Vietnam never did like China


And now that the Chinese are swaggering and clanking their brass balls in the South China Seas, Vietnam is looking to upgrade its weaponry. And unlike 50 years ago, it is looking to do so with a healthy proportion of US weaponry.
Vietnam hosts a defense symposium this week attended by top American arms manufacturers, ahead of a visit by U.S. President Barack Obama and as Washington weighs whether to lift an arms embargo on its former enemy.

Secrecy has surrounded the event staged by the communist country and attended by firms including Boeing (BA.N) and Lockheed Martin (LMT.N). It coincides with the biggest arms buildup in the country since the Vietnam War.

There has been no mention in state-controlled media and defense reporters are not covering the forum. Efforts by Reuters to gain permission to attend have been unsuccessful and Vietnam's defense ministry could not be reached for comment.

Vietnam has accelerated efforts to build a military deterrent and is the world's eighth largest weapons importer, as neighbor China intensifies its push to fortify South China Sea islands it has either occupied or built from scratch.

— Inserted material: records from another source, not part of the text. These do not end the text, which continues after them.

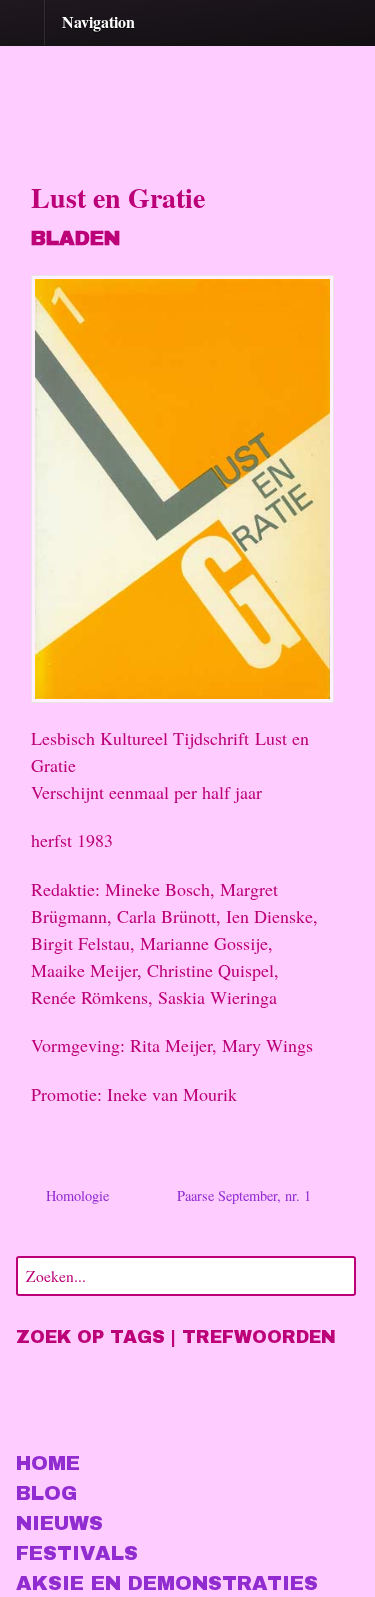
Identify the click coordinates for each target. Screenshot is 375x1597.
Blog (46, 1493)
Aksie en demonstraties (167, 1583)
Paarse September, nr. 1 (246, 1195)
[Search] (337, 1273)
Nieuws (59, 1523)
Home (48, 1463)
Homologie (75, 1195)
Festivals (77, 1553)
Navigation (98, 21)
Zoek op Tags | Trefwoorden (176, 1337)
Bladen (75, 238)
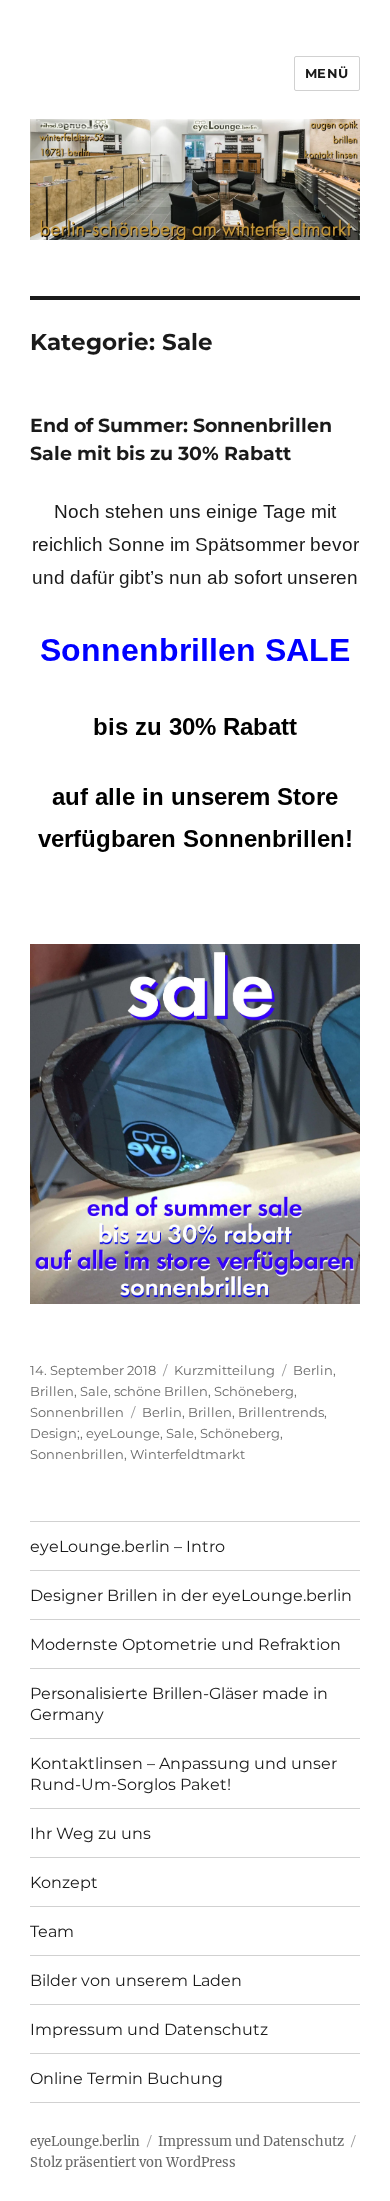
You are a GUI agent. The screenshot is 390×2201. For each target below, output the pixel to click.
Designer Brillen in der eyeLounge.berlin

According to the Stockholm International Peace Research Institute think-tank, which tracks defense trade over five-year periods, Vietnam's total arms imports during 2011-2015 represented a 699 percent jump from 2006-2010.

The Hanoi symposium comes amid debate within the U.S. administration over whether to respond to Vietnam's longstanding request to remove an arms embargo that is one of the last major vestiges of the Vietnam War era.

Washington eased the embargo in late 2014, but has said any decision to lift it completely would hinge on the extent to which Vietnam has demonstrated progress in improving its human rights record. Its top envoy in that field, Tom Malinowski, was in Hanoi earlier this week.

Vietnam has been in talks with Western and U.S. arms manufacturers for several years now to boost its fleets of fighter jets, helicopters and maritime patrol aircraft, although Russia, its traditional supplier, maintains a dominant position.

Industry sources say Hanoi is keen on U.S. weapons yet wary of the threat of a future embargo even if the current one ends. The countries do have a common concern in China, however, whose assertiveness in the South China Sea has alarmed Washington.
Just as long as those fools at Lockheed Martin don't try to sell Vietnam any F-35s. That would ruin the market for decades.